Can every closed differential form be expressed via constant coefficients?

There is a nontrivial necessary condition -- $\omega$ must have constant rank.

The rank of differential form is defined as follows: a $k$-form is said to be decomposable if it can be written locally as a wedge product of $1$-forms. Every $k$-form can be written locally as a sum of decomposable $k$-forms, and the rank of a $k$-form at a point is defined as the minimum number of decomposable terms in any such representation. See this Wikipedia article for more.

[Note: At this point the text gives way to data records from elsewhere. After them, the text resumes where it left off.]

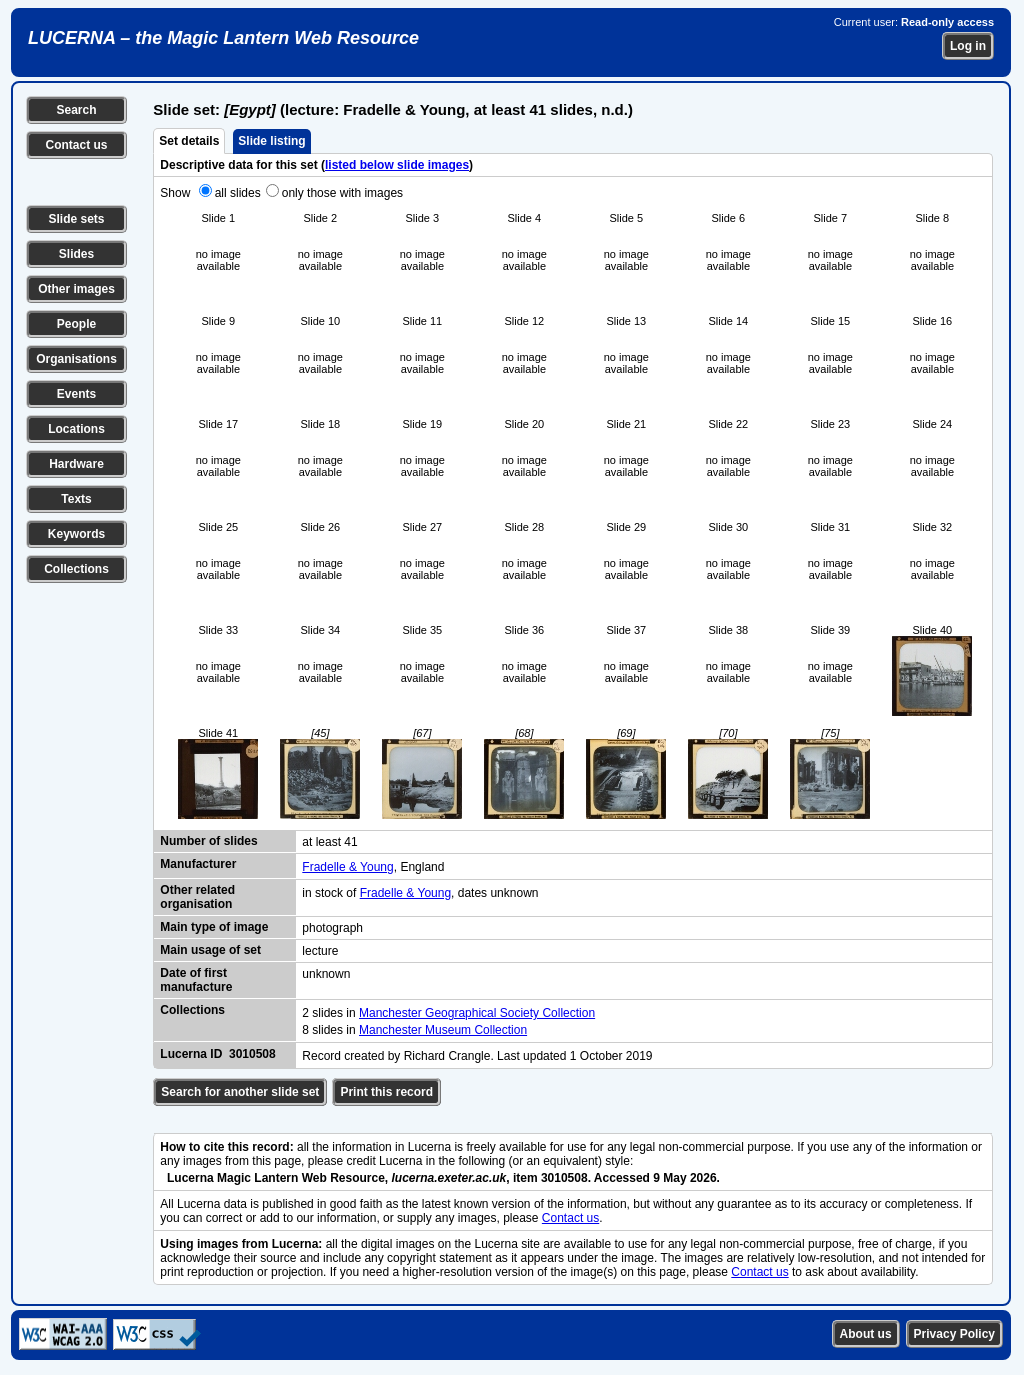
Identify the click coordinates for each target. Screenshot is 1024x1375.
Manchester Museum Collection (443, 1030)
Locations (76, 429)
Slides (76, 254)
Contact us (76, 145)
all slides (238, 193)
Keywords (76, 534)
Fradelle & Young (347, 867)
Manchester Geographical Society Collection (477, 1013)
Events (76, 394)
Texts (76, 499)
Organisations (76, 359)
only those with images (342, 193)
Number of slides (208, 841)
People (76, 324)
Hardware (76, 464)
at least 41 (329, 842)
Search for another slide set (240, 1092)
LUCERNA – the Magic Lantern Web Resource (223, 38)
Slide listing (271, 141)
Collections (76, 569)
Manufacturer (198, 864)
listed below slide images (397, 165)
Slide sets (76, 219)
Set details (189, 141)
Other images (76, 289)
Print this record (386, 1092)
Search (76, 110)
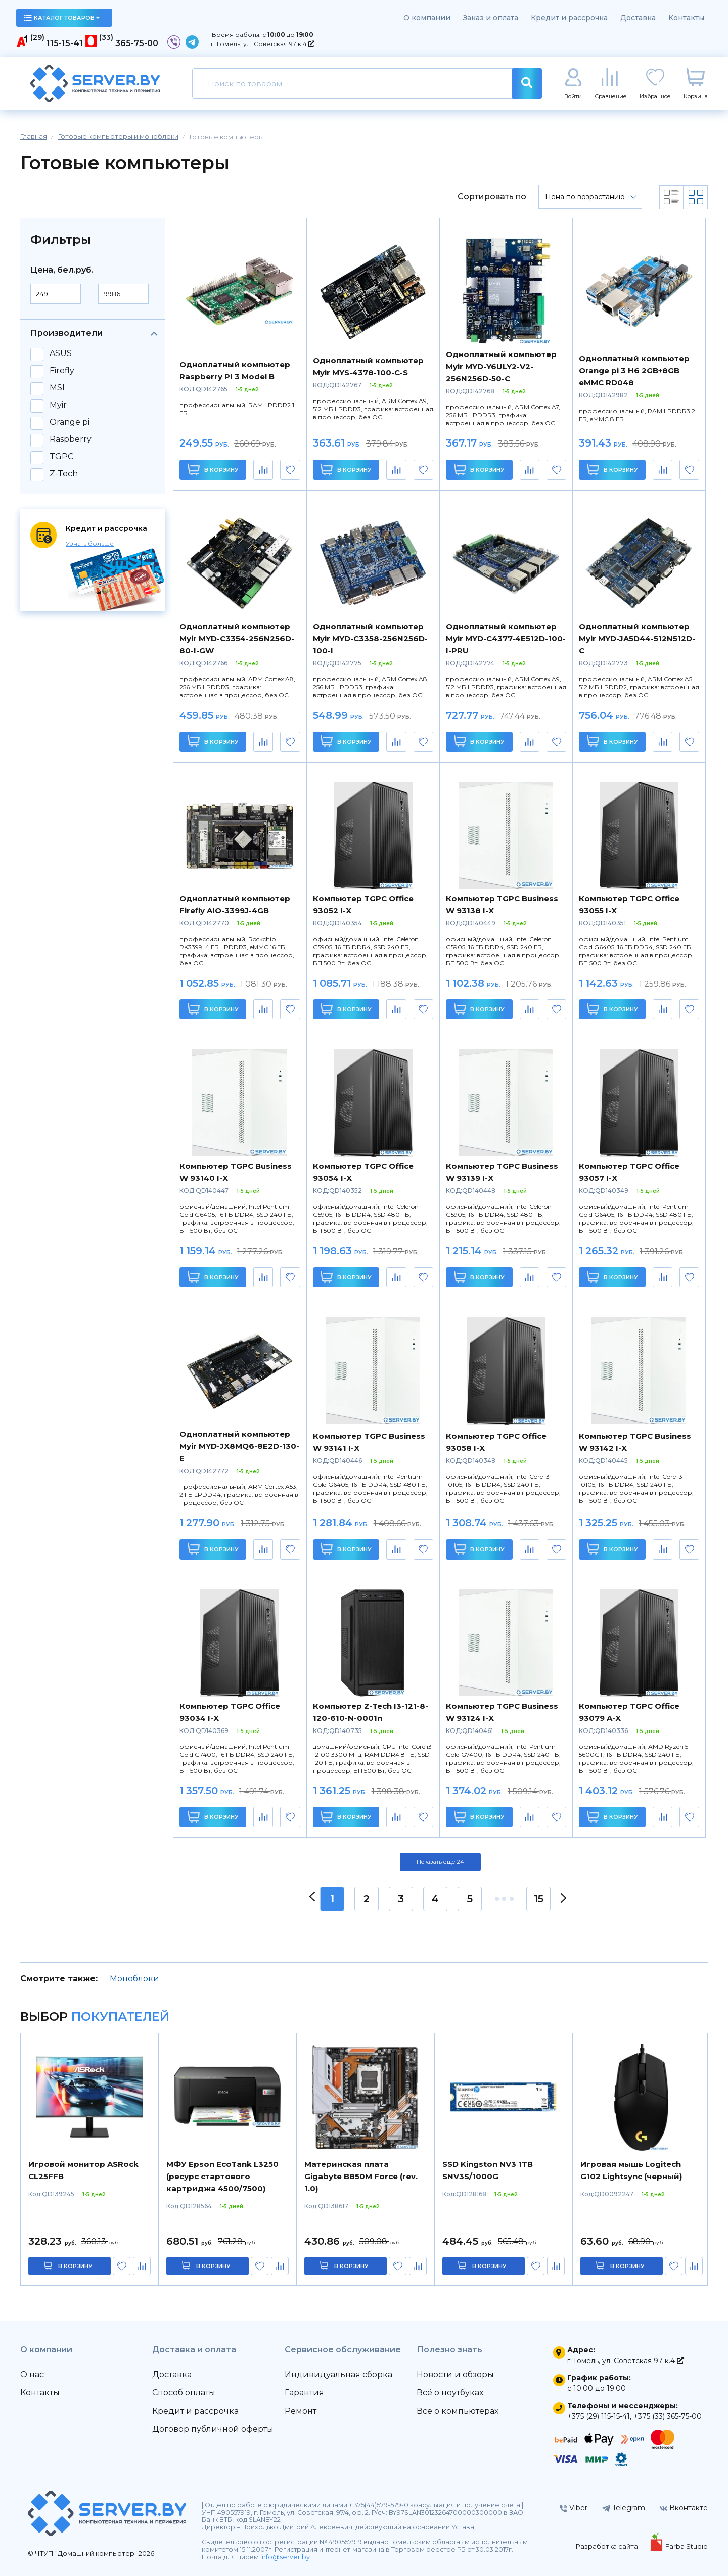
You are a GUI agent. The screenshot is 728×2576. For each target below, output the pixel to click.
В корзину (213, 469)
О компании (426, 17)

A constant-coefficient form obviously has constant rank, so that's a necessary condition for $\omega$ to be expressed as a constant-coefficient form in some coordinates. To see that this condition is stronger than nowhere-vanishing in general, consider the following closed $2$-form on $\mathbb R^4$, with coordinates $(w,x,y,z)$: $$ \omega = w\, dw\wedge dx + dy \wedge dz. $$ This is nowhere vanishing, and it has rank $2$ wherever $w\ne 0$, but on the $w=0$ hyperplane it has rank $1$. Thus there are no coordinates in a neighborhood of the origin that will make it constant-coefficient.

For $1$-forms, constant rank just means either identically zero or nowhere-vanishing. Obviously the zero form has a constant-coefficient representation, and as @TedShifrin pointed out in a comment, the Frobenius theorem shows that a nowhere-vanishing closed $1$-form has such a representation in a neighborhood of each point. Thus the constant-rank condition is sufficient for $1$-forms.

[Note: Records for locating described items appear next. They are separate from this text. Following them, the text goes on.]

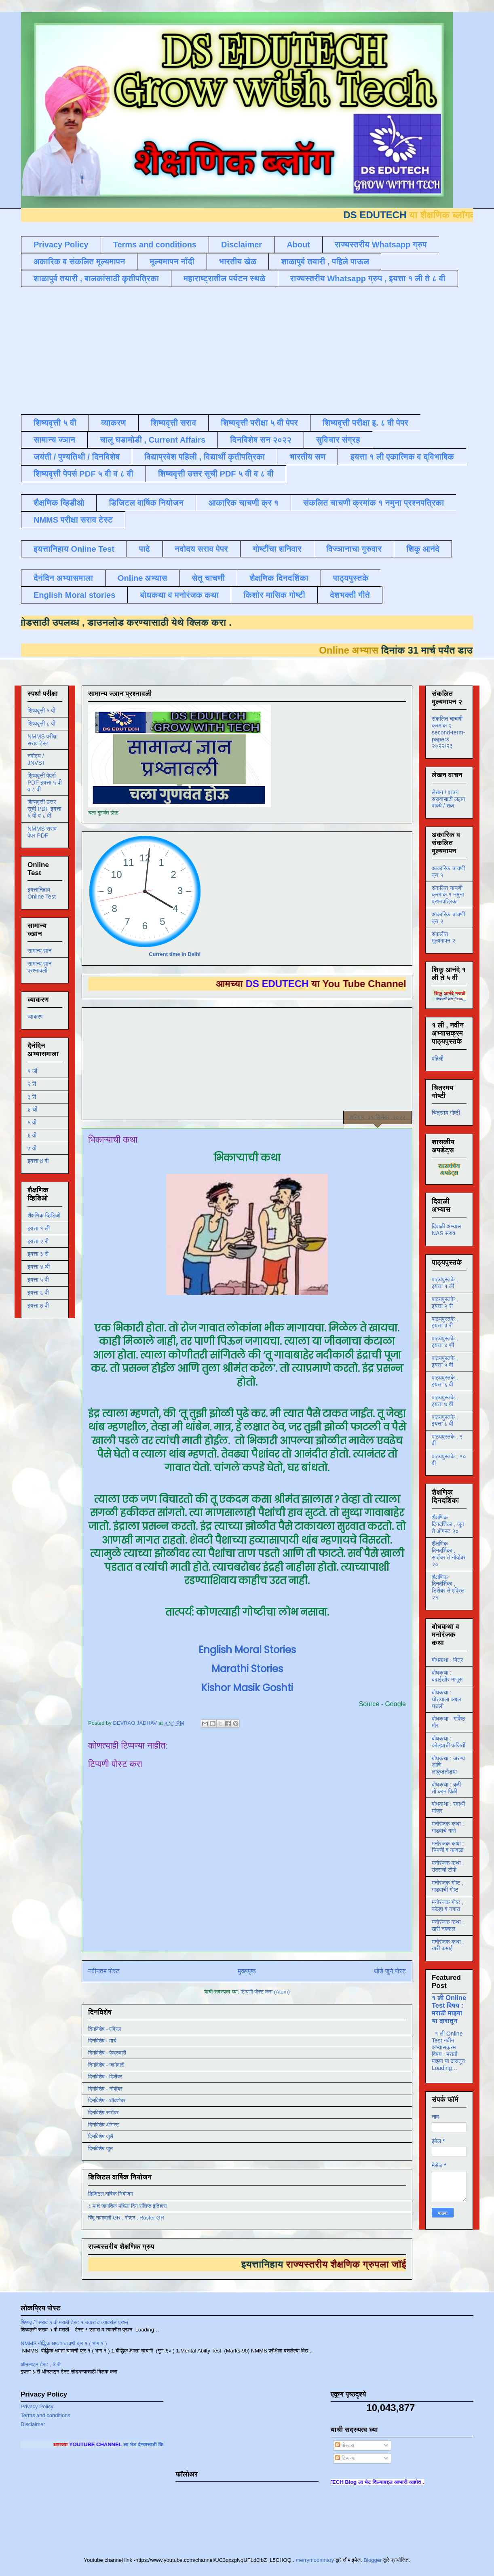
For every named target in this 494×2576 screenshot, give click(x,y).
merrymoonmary (315, 2560)
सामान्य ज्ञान (54, 439)
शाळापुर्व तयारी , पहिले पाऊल (325, 261)
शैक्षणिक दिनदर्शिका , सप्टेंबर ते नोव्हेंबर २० (449, 1553)
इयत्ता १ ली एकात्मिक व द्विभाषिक (402, 456)
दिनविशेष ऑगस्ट (103, 2125)
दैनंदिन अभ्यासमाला (63, 578)
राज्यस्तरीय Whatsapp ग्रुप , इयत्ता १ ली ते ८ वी (367, 278)
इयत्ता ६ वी (38, 1292)
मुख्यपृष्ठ (247, 1971)
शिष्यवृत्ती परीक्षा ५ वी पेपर (259, 422)
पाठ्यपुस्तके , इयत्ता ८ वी (445, 1420)
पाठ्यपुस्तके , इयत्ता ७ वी (445, 1400)
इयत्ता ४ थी (38, 1267)
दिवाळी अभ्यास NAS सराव (446, 1229)
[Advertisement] (217, 349)
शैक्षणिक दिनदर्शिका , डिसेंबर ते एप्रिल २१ (448, 1587)
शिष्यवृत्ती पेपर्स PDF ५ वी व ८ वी (83, 473)
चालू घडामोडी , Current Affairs (152, 439)
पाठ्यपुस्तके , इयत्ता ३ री (445, 1322)
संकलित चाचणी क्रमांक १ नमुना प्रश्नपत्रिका (373, 502)
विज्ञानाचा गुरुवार (354, 548)
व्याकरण (113, 422)
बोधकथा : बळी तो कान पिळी (446, 1788)
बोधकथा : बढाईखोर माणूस (447, 1676)
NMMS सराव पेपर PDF (42, 832)
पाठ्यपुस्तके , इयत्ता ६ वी (445, 1381)
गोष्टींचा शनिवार (277, 548)
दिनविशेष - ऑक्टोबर (107, 2100)
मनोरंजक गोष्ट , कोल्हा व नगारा (447, 1905)
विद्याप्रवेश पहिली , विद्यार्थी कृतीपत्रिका (204, 456)
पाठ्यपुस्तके (351, 578)
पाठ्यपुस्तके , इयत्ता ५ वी (445, 1361)
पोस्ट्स (344, 2445)
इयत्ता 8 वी (38, 1161)
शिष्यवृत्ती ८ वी (41, 723)
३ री (31, 1097)
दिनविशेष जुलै (100, 2136)
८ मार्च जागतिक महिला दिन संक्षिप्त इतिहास (127, 2206)
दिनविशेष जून (100, 2149)
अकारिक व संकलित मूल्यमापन (79, 261)
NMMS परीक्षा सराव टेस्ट (73, 519)
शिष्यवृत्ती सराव (173, 422)
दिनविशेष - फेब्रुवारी (107, 2053)
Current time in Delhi (175, 954)
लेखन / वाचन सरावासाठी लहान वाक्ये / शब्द (448, 799)
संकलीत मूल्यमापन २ (443, 937)
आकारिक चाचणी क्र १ (243, 502)
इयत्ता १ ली (38, 1228)
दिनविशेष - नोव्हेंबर (105, 2089)
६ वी (31, 1135)
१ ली (32, 1071)
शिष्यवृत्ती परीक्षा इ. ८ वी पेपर (365, 422)
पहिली (437, 1058)
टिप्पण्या (345, 2458)
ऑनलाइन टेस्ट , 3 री (41, 2364)
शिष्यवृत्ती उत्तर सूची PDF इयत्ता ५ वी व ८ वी (44, 809)
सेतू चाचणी (208, 578)
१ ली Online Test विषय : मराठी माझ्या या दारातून (449, 2009)
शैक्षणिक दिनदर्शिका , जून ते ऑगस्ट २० (448, 1524)
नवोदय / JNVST (36, 759)
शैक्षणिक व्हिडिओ (43, 1215)
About (298, 244)
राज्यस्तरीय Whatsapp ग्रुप (381, 244)
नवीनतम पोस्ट (104, 1971)
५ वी (31, 1122)
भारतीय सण (307, 456)
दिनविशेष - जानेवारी (106, 2065)
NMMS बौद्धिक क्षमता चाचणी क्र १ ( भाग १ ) (64, 2343)
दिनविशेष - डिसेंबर (105, 2077)
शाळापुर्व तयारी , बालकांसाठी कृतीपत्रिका (96, 278)
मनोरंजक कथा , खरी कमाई (448, 1945)
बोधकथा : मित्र (447, 1660)
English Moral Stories (247, 1649)
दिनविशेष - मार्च (102, 2041)
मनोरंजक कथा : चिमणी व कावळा (448, 1847)
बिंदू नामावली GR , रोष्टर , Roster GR (126, 2218)
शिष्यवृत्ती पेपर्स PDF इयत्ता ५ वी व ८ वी (44, 782)
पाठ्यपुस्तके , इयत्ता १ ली (445, 1282)
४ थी (32, 1109)
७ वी (31, 1148)
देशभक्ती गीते (350, 595)
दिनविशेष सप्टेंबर (103, 2113)
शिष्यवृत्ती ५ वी (55, 422)
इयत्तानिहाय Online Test (74, 548)
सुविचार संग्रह (338, 439)
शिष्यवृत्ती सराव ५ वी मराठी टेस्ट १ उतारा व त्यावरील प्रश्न (74, 2322)
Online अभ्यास (142, 578)
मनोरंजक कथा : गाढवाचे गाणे (448, 1827)
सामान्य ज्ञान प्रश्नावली (39, 967)
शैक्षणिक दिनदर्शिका (278, 578)
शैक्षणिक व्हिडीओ (59, 502)
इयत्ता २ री (38, 1241)
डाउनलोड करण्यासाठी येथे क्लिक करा (143, 622)
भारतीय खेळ (237, 261)
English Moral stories (74, 595)
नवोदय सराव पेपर (201, 548)
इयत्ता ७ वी (38, 1305)
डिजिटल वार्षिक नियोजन (146, 502)
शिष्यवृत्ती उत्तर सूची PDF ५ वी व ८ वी (216, 473)
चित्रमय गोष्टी (446, 1113)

For $2$-forms, constant rank is equivalent to the matrix of the form having constant rank in any coordinates. In this case, here's a proof that the constant-rank condition is sufficient: Suppose $\omega$ is a closed $2$-form with constant rank $p$. By the Poincaré lemma, in a neighborhood of each point there is a $1$-form $\theta$ such that $d\theta = \omega$. Then because $d\theta$ has constant rank, the the generalized Darboux theorem implies that there are local coordinates $(x^1,\dots,x^{n-p},y^1,\dots,y^p)$ in which $\theta$ is given by $$ \theta = x^1\,dy^1 + \dots + x^p\,dy^p, $$ and therefore $\omega$ has the constant-coefficient expression $$ \omega = dx^1\wedge dy^1 + \dots + dx^p \wedge dy^p. $$

I'm not sure about sufficiency for forms of degree higher than $2$, but I suspect it's true in that case as well. I would consult the book Exterior Differential Systems by Bryant et al.

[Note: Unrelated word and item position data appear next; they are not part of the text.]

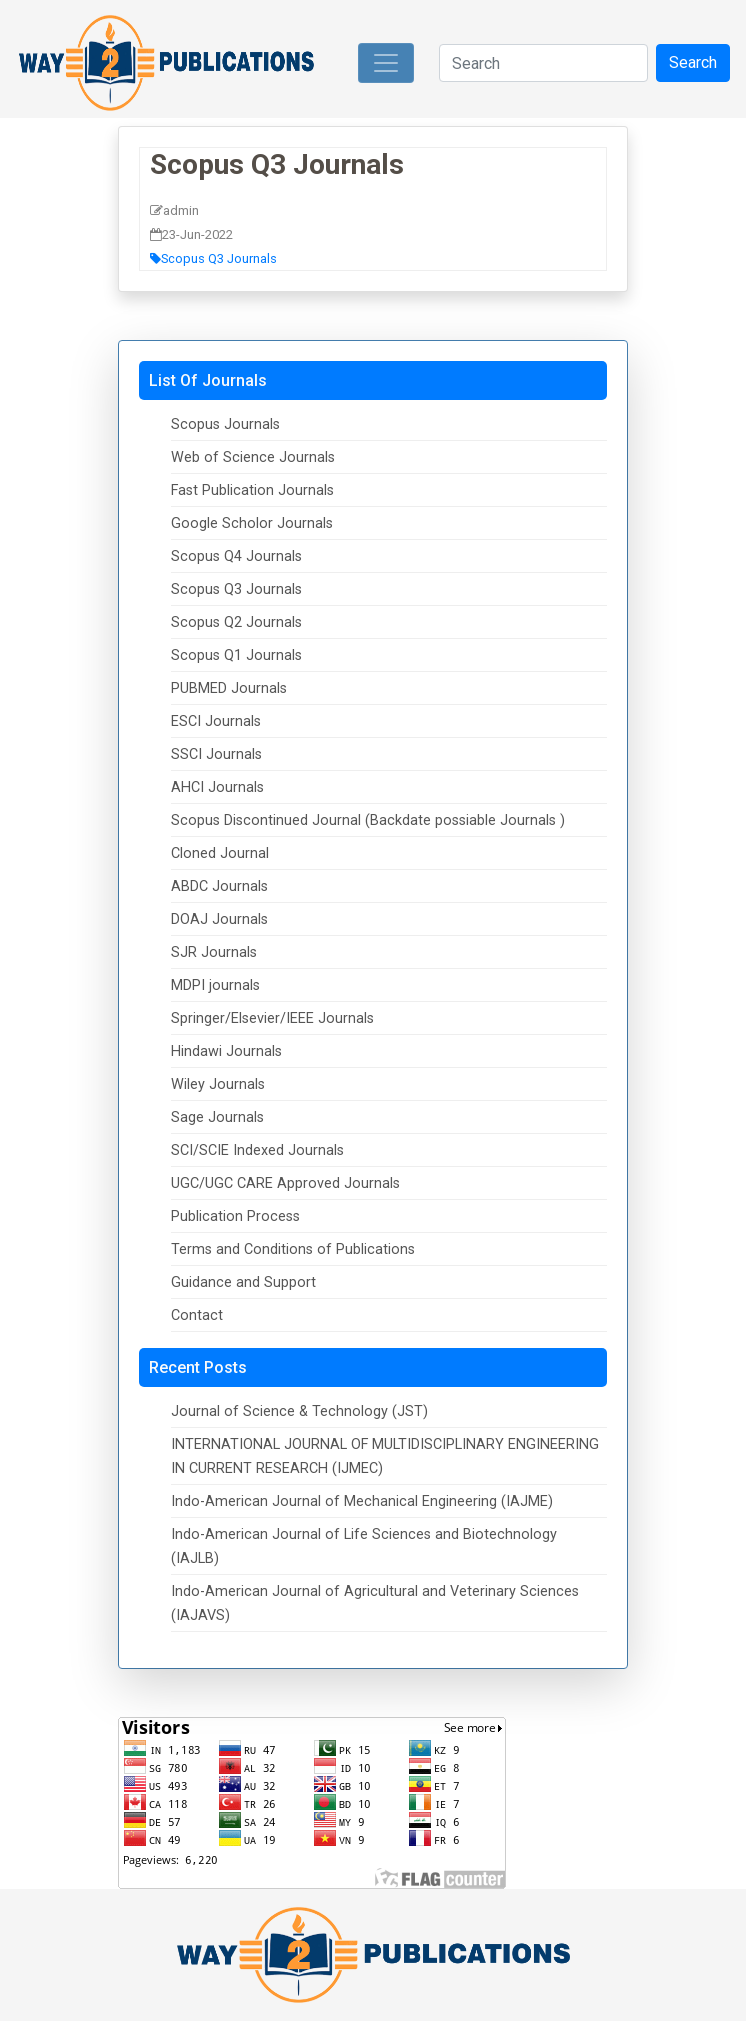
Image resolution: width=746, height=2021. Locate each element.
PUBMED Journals (229, 688)
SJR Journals (214, 952)
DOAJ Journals (219, 919)
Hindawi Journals (226, 1051)
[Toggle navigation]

Let me generalize somewhat Jack Lee's answer. Assume $V,W$ are finite dimensional real vector spaces and let $\mu \in \Lambda^k(V)^{*}, \nu \in \Lambda^k(W)^{*}$ be two $k$-alternating forms on $V$ and $W$ respectably. Let's say that $\mu$ and $\nu$ are equivalent if there exists an isomorphism $T \colon V \rightarrow W$ such that for all $v_1, \dots, v_k \in V$ we have $$ \nu(Tv_1, \dots, Tv_k) = \mu(v_1, \dots, v_k). $$ In order words, $\nu$ and $\mu$ are equivalent if $T^{*}(\nu) = \mu$. By functoriality of the pullback, this is an equivalence relation.

Claim: Let $\omega$ be a $k$-form on a manifold $M^n$ and let $p \in M$. A necessary condition for the existence of a coordinate system around $p$ in which $\omega$ has constant coefficients is that there exists a neighrhood $U$ of $p$ in which $\omega_{p'}$ is equivalent to $\omega_p$ for all $p' \in U$.

Proof: If $\varphi \colon V \rightarrow U \subseteq M$ is a coordinate system in which $\omega$ has constant coefficients, then $\varphi^{*}(\omega|_{V}) = \sum_{I} a_I dx^{I}$. Set $\omega_0 = \sum_{I} a_I dx^{I} \in \Lambda^k(\mathbb{R}^n)^{*}$ and let $p' = \varphi(q') \in U$. Then $d\varphi|_{q'} \colon \mathbb{R}^n \rightarrow T_{p'}M$ is a linear isomorphism which gives an equivalence between $\omega_{p'}$ and $\omega_0$. Since $p' \in U$ was arbitrary, $\omega_{p}$ is also equivalent to $\omega_0$ and so $\omega_p$ and $\omega_{p'}$ are equivalent.

When $k \in \{1, 2, n-2, n-1, n\}$, one can classify explicitly when two $k$-forms are equivalent using the rank. For the other cases and general $n$, it seems to be an open problem (you asked about it before here) but having constant rank is definitely not sufficient. For some examples showing that constant rank or local equivalence is not sufficient, see here.

I believe you don't have such coordinates around $0$ for $\omega=xdx$ in $\mathbb{R}$.